The astronomy major is designed to provide a good foundation in modern science with a focus on astronomy. Taken alone, it is suited for students who wish to apply scientific training in a broad general context. If coupled with a major in physics, the astronomy major provides the foundation to pursue a career as a professional astronomer. Advanced courses in mathematics and a facility in computer programming are strongly encouraged.
Astronomy majors choose courses from a dozen varied offerings that provide a solid background in both observational and theoretical aspects of astronomy. Recent course offerings include Planetary Science, Stellar Astronomy, Galactic and Extragalactic Astronomy, Cosmology, Techniques in Optical and Infrared Astronomy, Astrophysics, and Astronomy and Public Policy. Since astronomy relies heavily on foundations in mathematics and physics, astronomy majors pursue studies in these fields as well.
Many astronomy majors conduct independent research projects, experiencing both the discipline and the excitement of making astronomical discoveries. A recent senior thesis project "How Twisted Is the Sun?

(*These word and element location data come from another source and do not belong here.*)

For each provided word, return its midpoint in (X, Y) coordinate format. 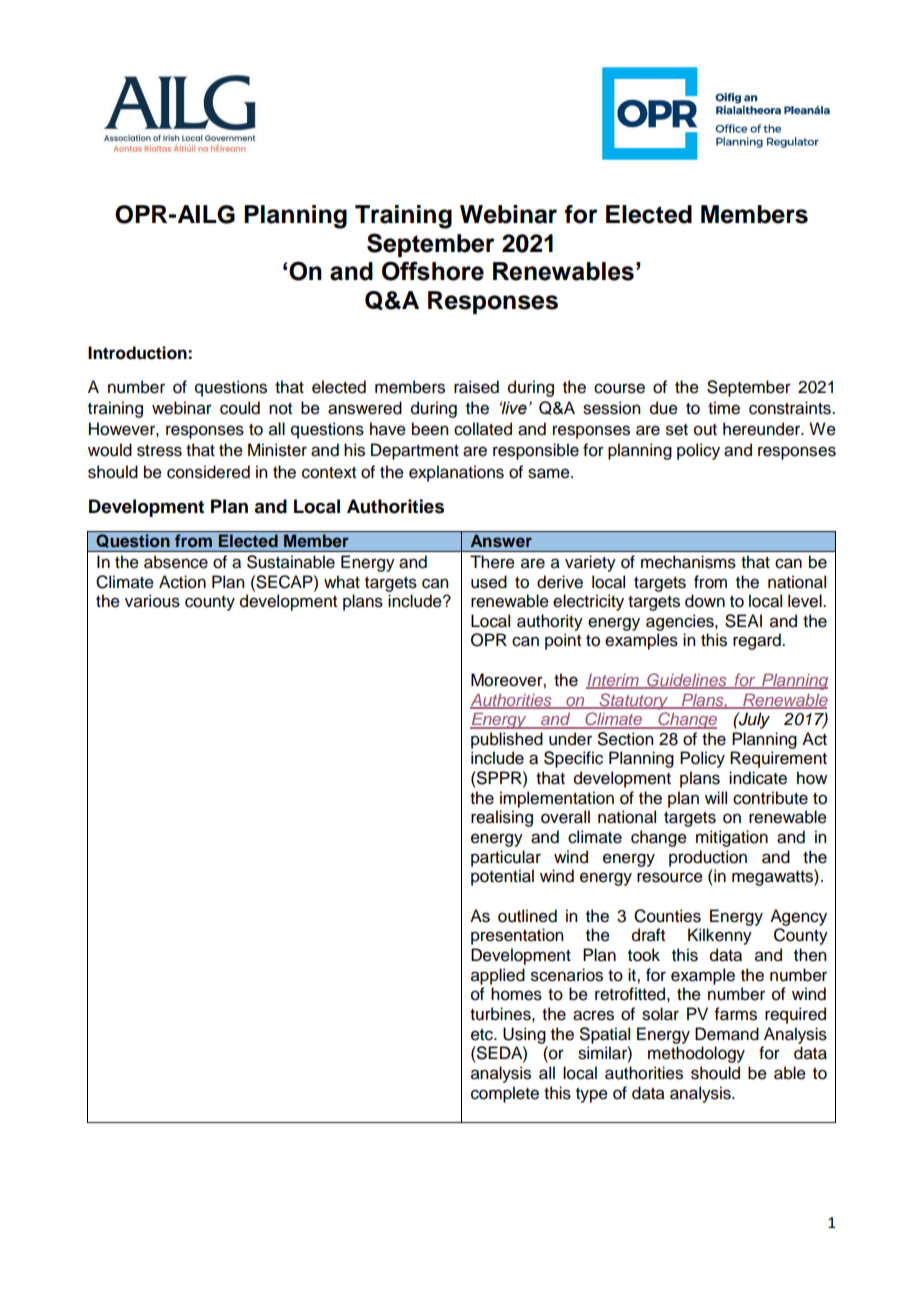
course (619, 388)
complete (505, 1094)
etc (483, 1035)
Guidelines (687, 681)
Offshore (433, 271)
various (152, 601)
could (240, 408)
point (563, 641)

A Study of Magnetic Helicity in Sunspots," won the Five College Astronomy Mary Dailey Irvine Prize for best undergraduate thesis.
Requirements for the Major
Eleven courses (44 credits), including:
- AST 111 (or 228 with permission)
- AST 113
- PHY 117 and 118
- Three astronomy courses at the 200 level, including 228 and 224 or 225
- One astronomy course at the 300 level
- Three additional courses at 200/300 level*
*Up to two of the additional three courses may, after consultation with and approval by your adviser, be selected from 200- or higher-level courses in a related discipline, such as mathematics, physics, geology, computer science, or the history or philosophy of science.